Richards Bay Minerals
- Location: KwaZulu-Natal, South Africa;
- Products: Titanium Dioxide Pig iron Zircon
- Opened: 1976
- Company: Rio Tinto (74%) Blue Horizon Investments (24%) RBM permanent employees (2%)
- Website: rbm.co.za

= Richards Bay Minerals =

Richards Bay Minerals (RBM) is a South African mining company. RBM's principal product is titanium dioxide in the form of an 85% pure titanium dioxide slag; the company also produces the higher-purity 95% titanium dioxide product rutile as well as pig iron and zircon.

== History ==
Richards Bay Minerals was created in 1976 for the extraction of heavy mineral sands from the dunes of northern KwaZulu-Natal.
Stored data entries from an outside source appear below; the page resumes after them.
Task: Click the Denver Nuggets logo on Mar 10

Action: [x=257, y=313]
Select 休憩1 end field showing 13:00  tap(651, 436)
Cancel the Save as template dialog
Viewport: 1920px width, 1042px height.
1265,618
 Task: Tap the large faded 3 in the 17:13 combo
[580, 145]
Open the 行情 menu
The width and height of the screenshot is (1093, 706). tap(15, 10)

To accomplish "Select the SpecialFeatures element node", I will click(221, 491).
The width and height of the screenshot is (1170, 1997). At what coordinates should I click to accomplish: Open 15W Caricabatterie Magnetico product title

From 2015 to 2018, Richards Bay Minerals stopped paying the Blue Horizons Investments trustees, arguing that the money was not benefiting the local communities. Armed violence and murders followed. In May 2021, RBM's general manager Richards Bay was shot down on his way to work. In 2021, when RBM finally paid the due deeds to Blue Horizons Investments. RBM then sued Blue Horizon Investments in 2022 for governance misconduct, asking that the Amakhosi family be removed from the trust fund.

In April 2019, Rio Tinto announced an investment into the Zulti South project, which is located south of Richards Bay. The investment value is $463 million (6.5 billion South African rand) and is aimed at sustaining the mine's capacity and extending the life of the mine. Production from Zulti South will be processed through RBM's existing infrastructure (pipelines, a mineral separation plant and smelting facility). Construction is scheduled to start in mid-2019 and the first commercial production expected in late 2021.

== Activities ==
The company's principal operations are just north of Richards Bay in KwaZulu-Natal, South Africa, in a 2-kilometer wide by 17-kilometer long strip of mineral-rich sand dunes. The area is known as Zulti North mine lease area and will continue to be mined until 2030. RBM mines the using a dredge mining technique, extracting the titanium-iron ore ilmenite as well as rutile and zircon from the sand. This feedstock is then processed into RBM's product lines at a facility which sorts the various materials and processes them to varying degrees into marketable materials.

RBM is controlled by Rio Tinto which owns 74% of it. Blue Horizon Investments (24%) and RBM permanent employees (2%) also have an interest in the mine. Prior to 2012, BHP Billiton owned 37% but that interest was later purchased by Rio Tinto in February 2012. Blue Horizon Investments is a Black Economic Empowerment trust that was allocated 24% of the company's capital in 2008. The Dube, Sokhulu, Mbonambi and Mkhwanazi tribes are the trust's main beneficiaries. In 15 years, the tribes earned R530-million in deeds from RBM.

RBM is the largest taxpayer of the province of KwaZulu-Natal. 5,000 people work at the site (2024).